What puzzled Bloom was that the sequences "re-appeared on the SRA over a year later," he said. At that point an unidentified "investigative entity" asked NLM and NIH for "all correspondence related to these accessions" March 2020-June 2021. (Bloom later clarified the entity was not the FBI and told Just the News it was nongovernmental.)

Their document dump "did not indicate any further correspondence" regarding the two samples after March 2020, Bloom told Sherry. Since NIH has previously said removed sequences are "only restored if the submitter requests that," he asked whether the feds left out the Chinese university's request or NCBI restored them without a request, and the "rationale and process" if the latter. 

NIH news media chief Amanda Fine forwarded Bloom's questions to NIH officials, including Collins and Principal Deputy Director Lawrence Tabak. She shared the proposed response written by NLM, which is redacted. 

Her email is dated Nov. 16, more than a month after Bloom's. Fine didn't answer Just the News queries, including why the proposed response took so long. No further responses are recorded in the documents posted by Foster's group.

NIH filed a motion for summary judgment last month, claiming it had fulfilled Empower's FOIA requests but also invoking an exemption from disclosure "because of the amount of misinformation surrounding the COVID-19 pandemic and its origin.”

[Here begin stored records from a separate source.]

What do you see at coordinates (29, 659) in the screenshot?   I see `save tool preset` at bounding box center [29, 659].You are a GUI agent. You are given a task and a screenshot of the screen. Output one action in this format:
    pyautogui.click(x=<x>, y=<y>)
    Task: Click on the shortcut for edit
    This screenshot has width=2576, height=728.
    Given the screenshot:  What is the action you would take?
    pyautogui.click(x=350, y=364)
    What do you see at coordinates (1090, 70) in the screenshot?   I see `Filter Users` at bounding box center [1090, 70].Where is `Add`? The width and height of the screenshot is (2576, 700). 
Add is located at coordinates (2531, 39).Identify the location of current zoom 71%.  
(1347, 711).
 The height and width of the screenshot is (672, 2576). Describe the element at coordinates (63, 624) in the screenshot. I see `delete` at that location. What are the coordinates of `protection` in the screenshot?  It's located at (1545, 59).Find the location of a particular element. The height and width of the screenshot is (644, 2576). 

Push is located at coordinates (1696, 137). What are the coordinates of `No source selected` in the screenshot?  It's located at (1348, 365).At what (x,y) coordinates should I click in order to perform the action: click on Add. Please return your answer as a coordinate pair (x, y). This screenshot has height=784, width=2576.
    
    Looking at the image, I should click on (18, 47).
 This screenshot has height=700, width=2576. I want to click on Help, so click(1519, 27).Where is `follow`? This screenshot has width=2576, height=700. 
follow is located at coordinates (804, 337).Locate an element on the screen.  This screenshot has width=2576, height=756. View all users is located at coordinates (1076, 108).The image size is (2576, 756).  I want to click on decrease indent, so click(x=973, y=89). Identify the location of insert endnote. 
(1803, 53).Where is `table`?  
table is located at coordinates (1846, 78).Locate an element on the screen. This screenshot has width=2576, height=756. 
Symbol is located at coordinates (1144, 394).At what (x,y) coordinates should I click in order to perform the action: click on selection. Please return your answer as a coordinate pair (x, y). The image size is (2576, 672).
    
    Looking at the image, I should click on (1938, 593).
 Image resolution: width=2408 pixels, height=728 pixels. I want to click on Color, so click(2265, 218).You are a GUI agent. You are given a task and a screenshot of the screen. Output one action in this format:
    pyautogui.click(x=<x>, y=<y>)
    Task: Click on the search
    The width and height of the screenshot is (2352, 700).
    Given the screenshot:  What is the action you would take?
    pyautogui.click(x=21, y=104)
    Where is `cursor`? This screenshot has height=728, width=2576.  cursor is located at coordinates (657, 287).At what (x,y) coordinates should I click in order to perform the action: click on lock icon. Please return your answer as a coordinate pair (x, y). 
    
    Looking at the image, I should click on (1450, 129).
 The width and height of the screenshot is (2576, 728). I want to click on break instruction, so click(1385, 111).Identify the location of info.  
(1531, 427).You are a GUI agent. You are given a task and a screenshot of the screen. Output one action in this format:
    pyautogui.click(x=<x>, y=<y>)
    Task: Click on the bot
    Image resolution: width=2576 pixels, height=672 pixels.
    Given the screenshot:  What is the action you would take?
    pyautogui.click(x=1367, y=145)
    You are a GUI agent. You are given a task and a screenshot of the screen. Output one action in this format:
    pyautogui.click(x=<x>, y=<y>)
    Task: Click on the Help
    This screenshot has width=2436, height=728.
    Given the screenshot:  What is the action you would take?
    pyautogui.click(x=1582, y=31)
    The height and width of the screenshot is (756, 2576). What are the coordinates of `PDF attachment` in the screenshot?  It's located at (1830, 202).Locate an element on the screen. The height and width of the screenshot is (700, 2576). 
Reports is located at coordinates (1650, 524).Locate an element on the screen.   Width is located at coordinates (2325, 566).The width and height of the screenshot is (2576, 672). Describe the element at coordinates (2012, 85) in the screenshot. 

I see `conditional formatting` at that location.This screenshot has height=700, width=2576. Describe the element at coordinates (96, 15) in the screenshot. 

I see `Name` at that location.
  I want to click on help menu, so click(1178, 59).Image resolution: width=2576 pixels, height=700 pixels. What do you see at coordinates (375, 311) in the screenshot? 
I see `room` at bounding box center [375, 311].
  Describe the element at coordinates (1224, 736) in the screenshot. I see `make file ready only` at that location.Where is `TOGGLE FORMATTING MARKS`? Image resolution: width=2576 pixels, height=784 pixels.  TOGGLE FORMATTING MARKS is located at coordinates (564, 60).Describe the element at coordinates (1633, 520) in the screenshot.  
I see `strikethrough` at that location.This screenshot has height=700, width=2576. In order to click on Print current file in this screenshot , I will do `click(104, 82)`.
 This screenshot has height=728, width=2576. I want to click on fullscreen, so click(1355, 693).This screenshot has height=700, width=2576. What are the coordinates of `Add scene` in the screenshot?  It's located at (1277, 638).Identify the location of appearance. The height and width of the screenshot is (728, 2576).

Empower responded July 11 by noting media reporting that while only 0.19% of 2.4 million SRA submissions of DNA sequencing data had been withdrawn from March 2020-March 2021, more than 200 entries for "early COVID-19 cases" were removed in summer 2020.

It said the agency violated FOIA by first responding "months too late" to both its requests, hiding responsive records that are not "deliberative" because they lack "give-and-take consultation," and failing to conduct "searches reasonably calculated to lead to responsive records."

NIH's FOIA production included references to previous communication with Bloom and a "last set" of questions and answers regarding the Wuhan University sequences, neither of which were provided. The court also previously noted "almost all" the records NIH turned over in its "final" production in February came from a single "subagency," Empower said.

The agency misused an "unwarranted invasion of personal privacy" exception to hide the names of the curator and Chinese researcher associated with the June 2020 SRA removal, the group argued. It noted NIH didn't redact the curator and researcher from the March 2020 sequence removal even though its FOIA officer claims to have vetted the production.

The inclusion of the two names apparently caught NIH by surprise. It filed a motion to seal July 15, arguing there is "no public interest in learning these names" and that they could face "harassment or media scrutiny." The agency did not waive the privacy exemption through this "inadvertent disclosure."

Foster offered an alternate explanation to the John Solomon Reports podcast. The March 2020 revelation shows NIH made "multiple deletions" of "public information that Jesse Bloom had access to" and brought to the agency's attention, he said. "It's not some kind of private government information or classified information."

The irony of the Privacy Act is that "the government almost exclusively uses it not to protect you and me, but to protect themselves," Foster said.